═══ SUPPLIED DATA ═══
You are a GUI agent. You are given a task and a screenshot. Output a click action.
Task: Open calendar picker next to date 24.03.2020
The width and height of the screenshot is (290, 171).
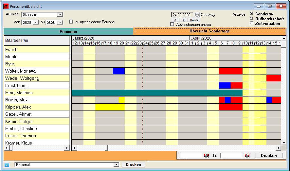pyautogui.click(x=197, y=15)
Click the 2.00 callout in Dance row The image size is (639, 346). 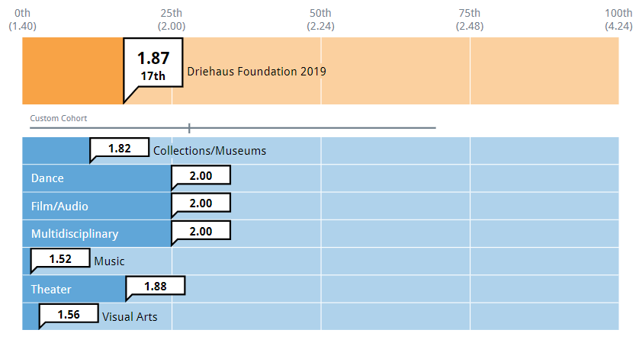click(x=201, y=175)
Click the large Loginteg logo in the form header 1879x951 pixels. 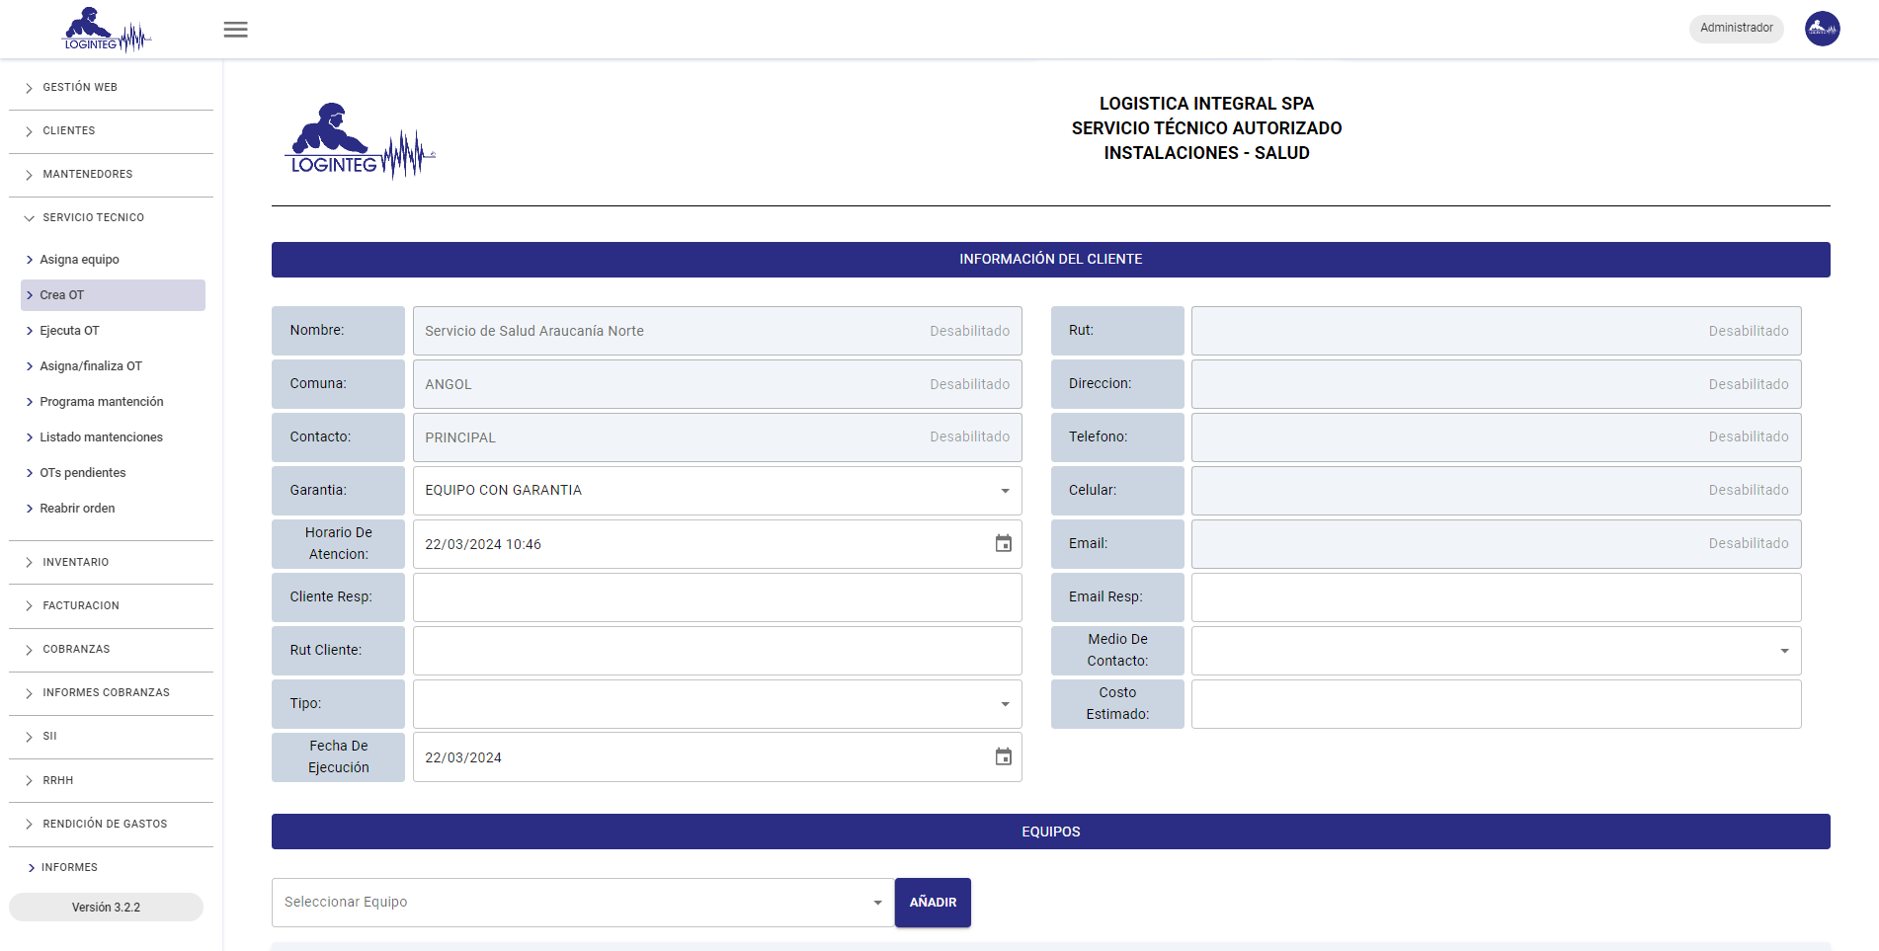click(360, 141)
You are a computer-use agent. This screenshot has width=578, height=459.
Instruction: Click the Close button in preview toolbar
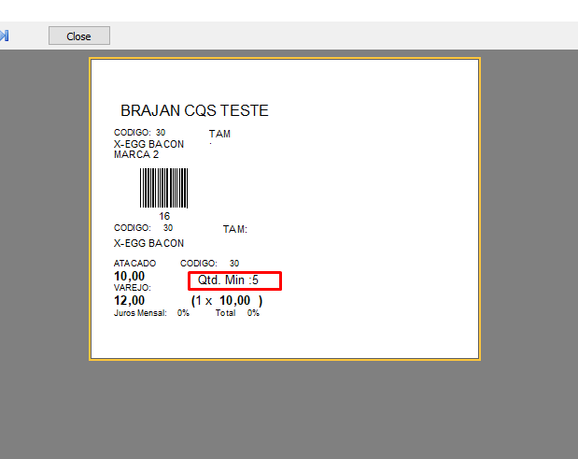78,36
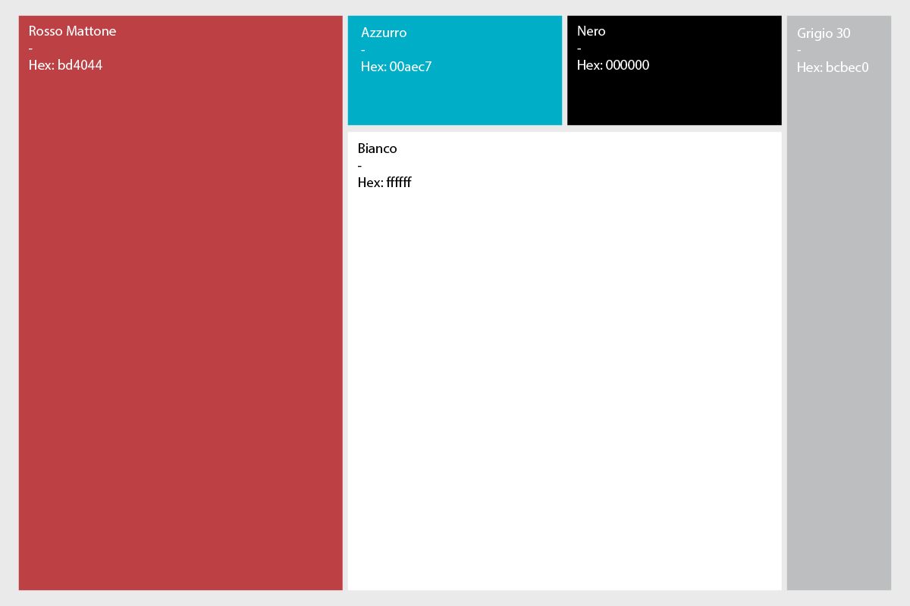Image resolution: width=910 pixels, height=606 pixels.
Task: Click the dash under Rosso Mattone
Action: coord(30,48)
═══
ASSIGNED TASK: Excluding the pictures, retype the line containing "Instruction: Click the" and all lines after it down to the end of the data above.

ANSWER TO THIS TASK:
Instruction: Click the Close button in preview toolbar
78,36
Image resolution: width=910 pixels, height=606 pixels.
Task: Click the dash under Rosso Mattone
Action: coord(30,48)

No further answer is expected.